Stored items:
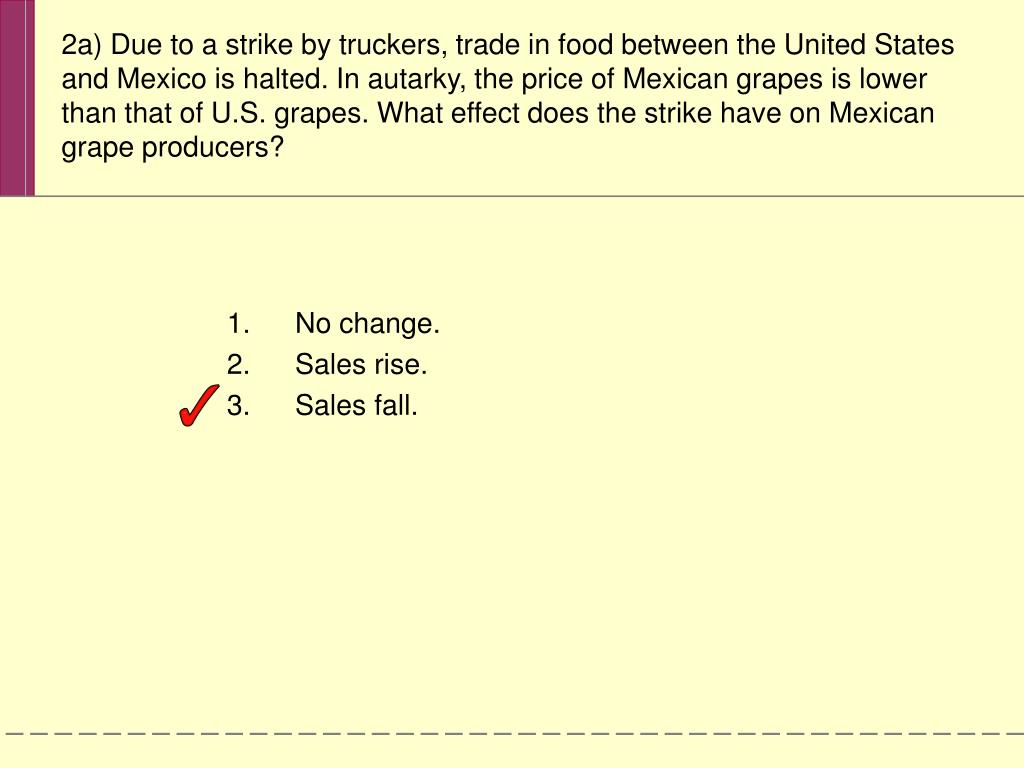This screenshot has height=768, width=1024.
Task: Click the list number "3." beside the checkmark
Action: [x=238, y=405]
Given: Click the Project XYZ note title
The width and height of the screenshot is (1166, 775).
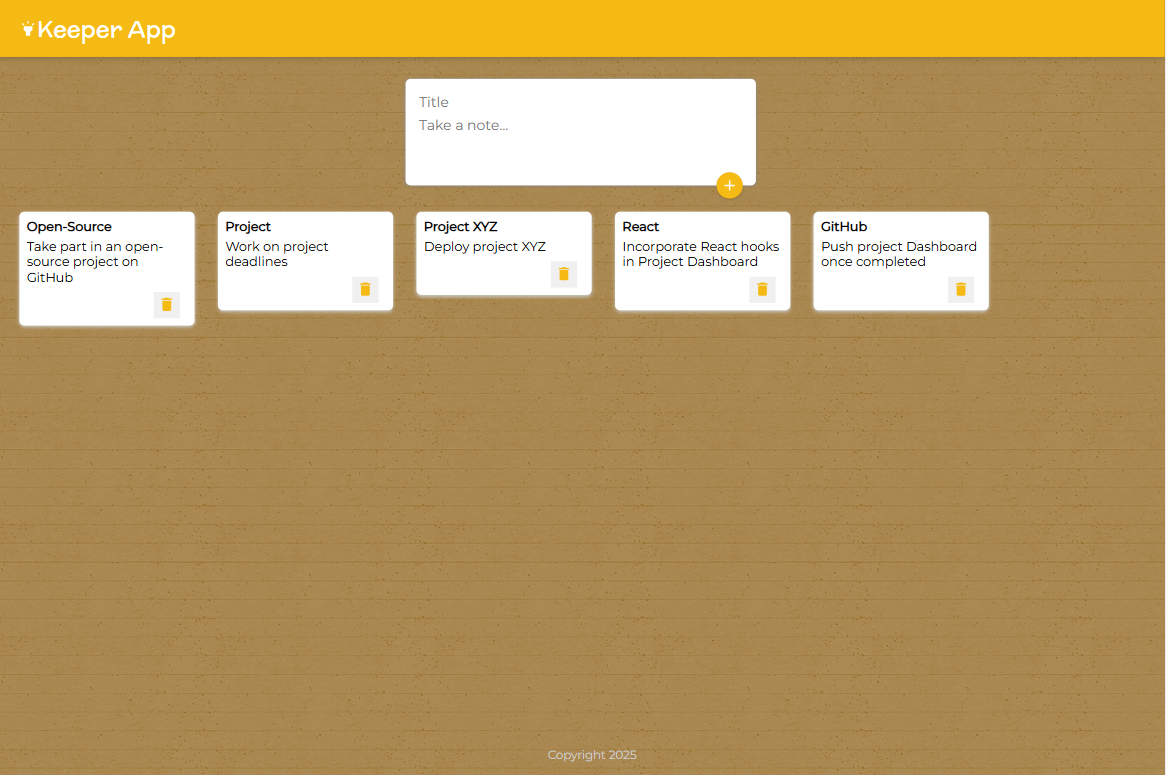Looking at the screenshot, I should tap(460, 227).
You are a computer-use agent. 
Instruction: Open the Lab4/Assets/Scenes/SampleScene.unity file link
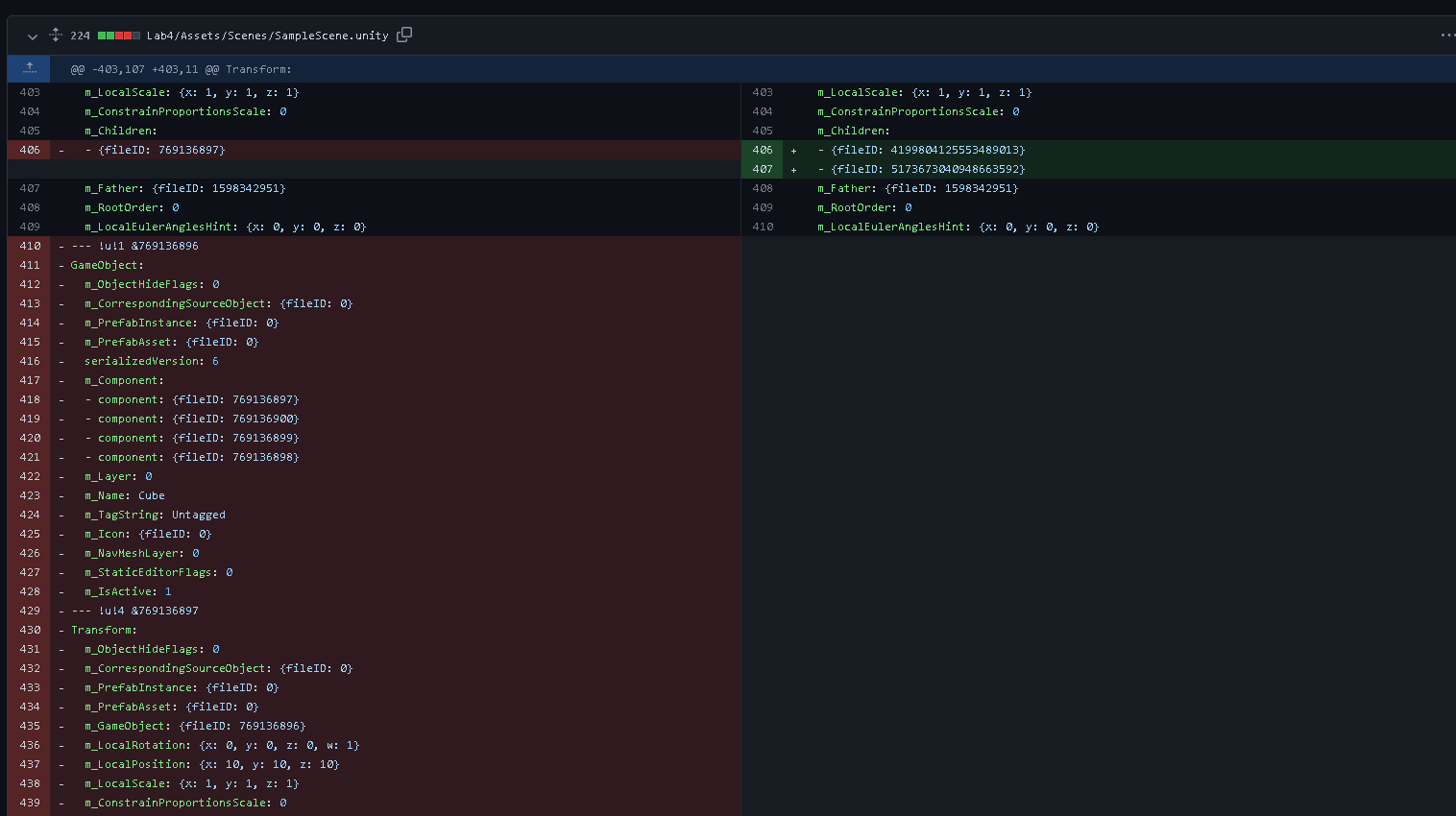tap(267, 36)
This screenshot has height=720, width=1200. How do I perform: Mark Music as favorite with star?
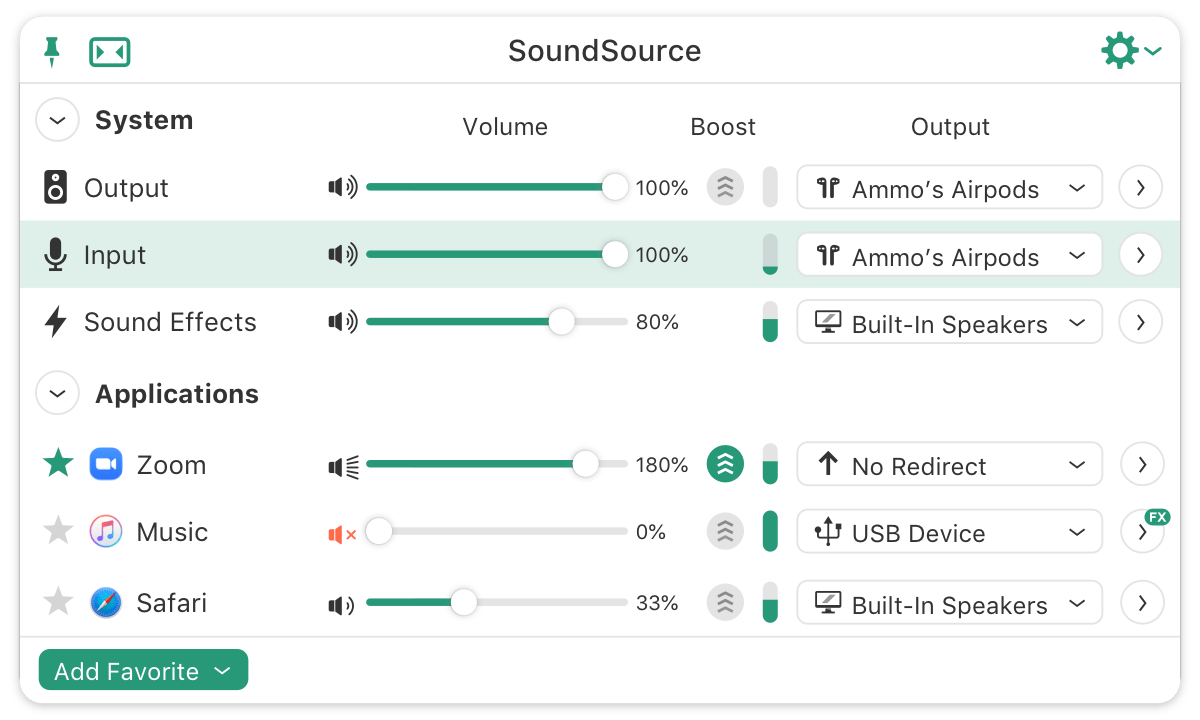point(59,532)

Aim of the exercise:
Retype only the lines from the line with "Instruction: Open the" through the last line of the data. Keep both ends and skip the pictures.

Output:
Instruction: Open the Lab4/Assets/Scenes/SampleScene.unity file link
tap(267, 36)
This screenshot has height=720, width=1200. How do I perform: Mark Music as favorite with star?
point(59,532)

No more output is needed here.